> TEXT:
-----
The pipelines() method lists flow pipelines a user has access to.

Input parameters

Name	Type	Description	Values
`perms`	list	Pipeline permissions assigned to the user.	`read`, `execute`, `delete`, `write`, `manage_pipelines`
`include_all`	boolean	Optional. Specifies whether to include all pipelines.	`true`, `false`

Output parameters

Returns a tuple of result and an error message. The result has the same response schema as the List flow pipelines API.

Example

import logging

def list_pipelines(**kwargs):
  fn_context = kwargs.get("_FN_CONTEXT_KEY")
  clients, _ = fn_context.get_by_col_name("CLIENTS")
  flow_client = clients.flow_client

  pipelines, err = flow_client.pipelines(perms=['read'])
  if err:
    logging.error(f'Unable to list pipelines. Error={err}')
  logging.info('Pipelines={}'.format(str(pipelines)))

Job client

Use the job client to access the job APIs. The client has methods to pause, resume, retry, cancel, list, get status, and update pipelines of a job.

List job

The list() method is used to list jobs based on the filter parameters.

Input parameters

Name	Type	Description	Values
`req_user`	string	Optional. Instabase username of the user who submitted the job.
`req_reviewer`	string	Optional. Instabase username of the user assigned to review the job.
`limit`	integer	Optional. Maximum number of flow jobs to return.	Jobs limit per response (default 20).
`offset`	integer	Optional. Initial flow job index to start returning jobs from. Used for pagination with limit.	Starting index (default `0`).
`from_timestamp`	integer	Optional. 10-digit Unix timestamp. Returns all jobs started after this timestamp.	Starting timestamp (default is one week before current timestamp).
`to_timestamp`	integer	Optional. 10-digit Unix timestamp. Returns all jobs started before this timestamp.	Ending timestamp (default is the current timestamp).
`job_id`	string	Optional. ID associated with each job, or the partial ID. Returns the singular flow job associated with that job id.	A valid job ID.
`job_ids`	string	Optional. Returns all flow jobs associated with any of the job IDs passed in the list.	A comma-separated list of job IDs.
-----
> STORED DATA:
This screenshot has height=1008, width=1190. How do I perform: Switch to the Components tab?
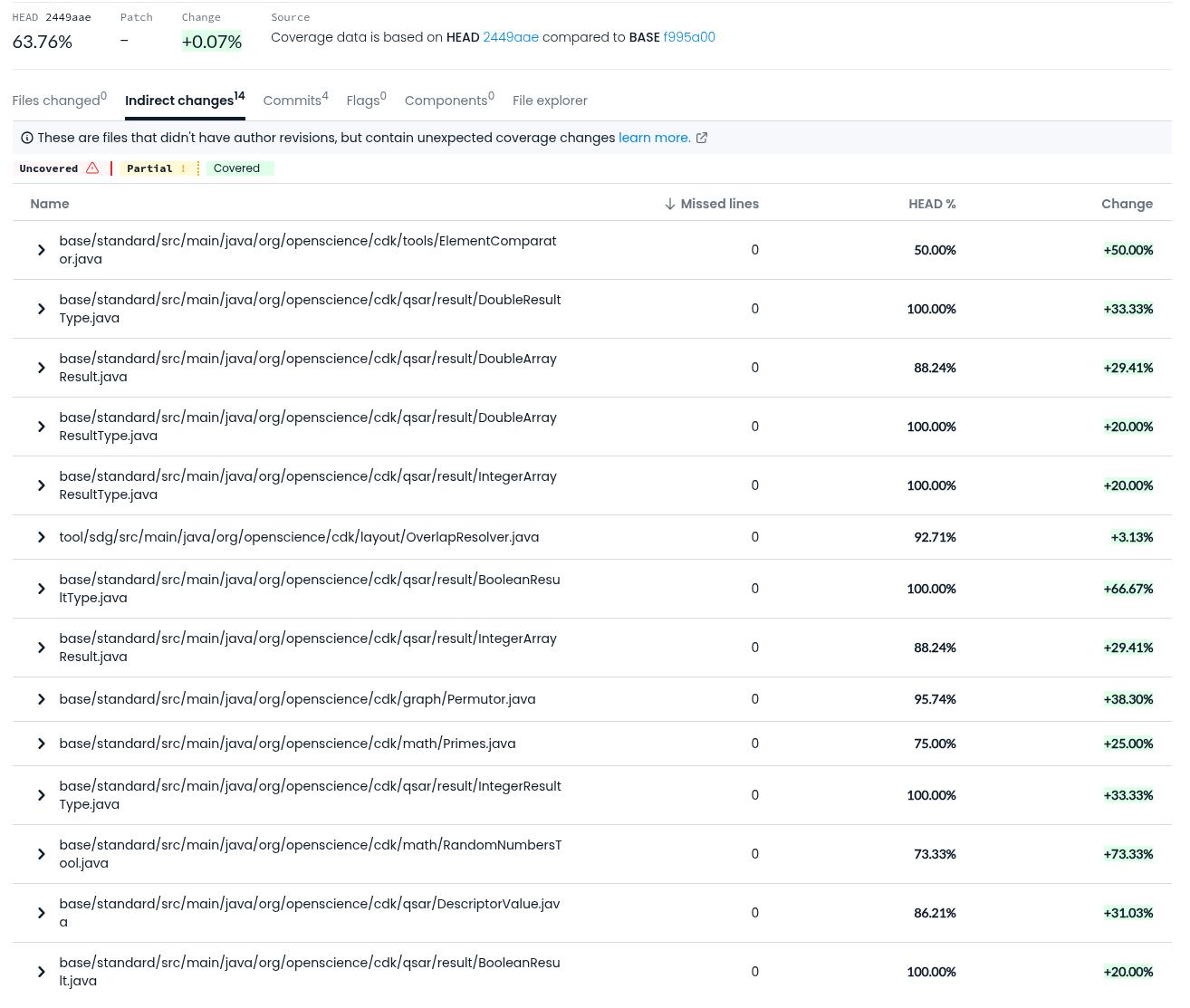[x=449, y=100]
-----
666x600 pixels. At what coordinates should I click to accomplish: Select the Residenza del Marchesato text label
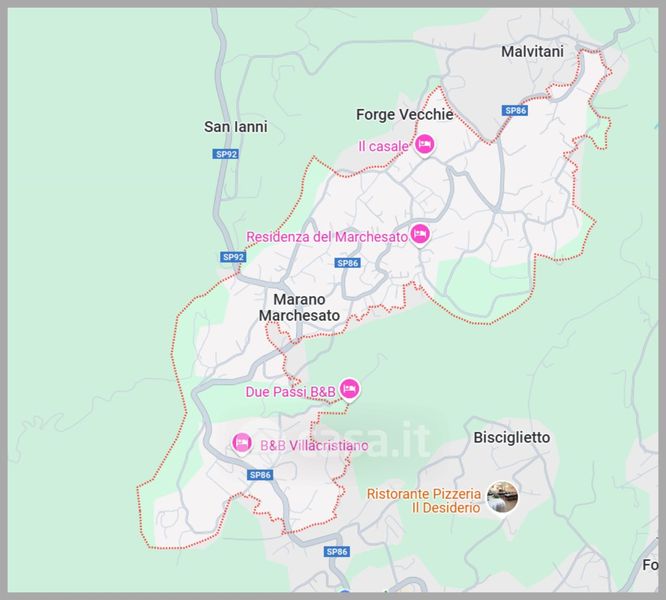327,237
-----
> LIST OF TASKS:
1. Transcribe the client API documentation between "flow_client = clients.flow_client" and "the filter parameters.", inclusive.
2. Extend the client API documentation past its final line, carrying it on from the point where it stops.

> ANSWERS TO THE TASKS:
1.
flow_client = clients.flow_client

  pipelines, err = flow_client.pipelines(perms=['read'])
  if err:
    logging.error(f'Unable to list pipelines. Error={err}')
  logging.info('Pipelines={}'.format(str(pipelines)))

Job client

Use the job client to access the job APIs. The client has methods to pause, resume, retry, cancel, list, get status, and update pipelines of a job.

List job

The list() method is used to list jobs based on the filter parameters.

2.
`requested_states`	list	Optional. Returns flow jobs in any of the input states. When not passed, all flow jobs are returned.	A list of strings. Valid string values are: `PENDING`, `COMPLETE`, `FAILED`, `CANCELLED`, `RUNNING`, `PAUSED`, and `CHECKPOINT_FAILED`.
`tags`	list	Optional. Returns all flow jobs that were started with any of the input tags. See how to attach tags to flow jobs in the Run a Flow binary API.	A list of string tags.
`pipeline_ids`	list	Optional. The list of pipeline IDs of the jobs.	A list of strings representing the pipeline IDs of the jobs.
`orgs`	string	Optional. The organization of the user who submitted the job.	A string value representing the organization of the user who submitted the job.
`review_states`	list	Optional. Returns all flow jobs that are in any of the given review states.	A list of strings. Valid string values are: `NONE`, `IN REVIEW`, `COMPLETED`, and `NOT_COMPLETED`.

Output parameters

Returns a tuple of a dictionary containing the result and an error message. The result contains the same response schema as the List jobs API.

Example

import logging

def list_jobs(**kwargs):
  fn_context = kwargs.get("_FN_CONTEXT_KEY")
  clients, _ = fn_context.get_by_col_name("CLIENTS")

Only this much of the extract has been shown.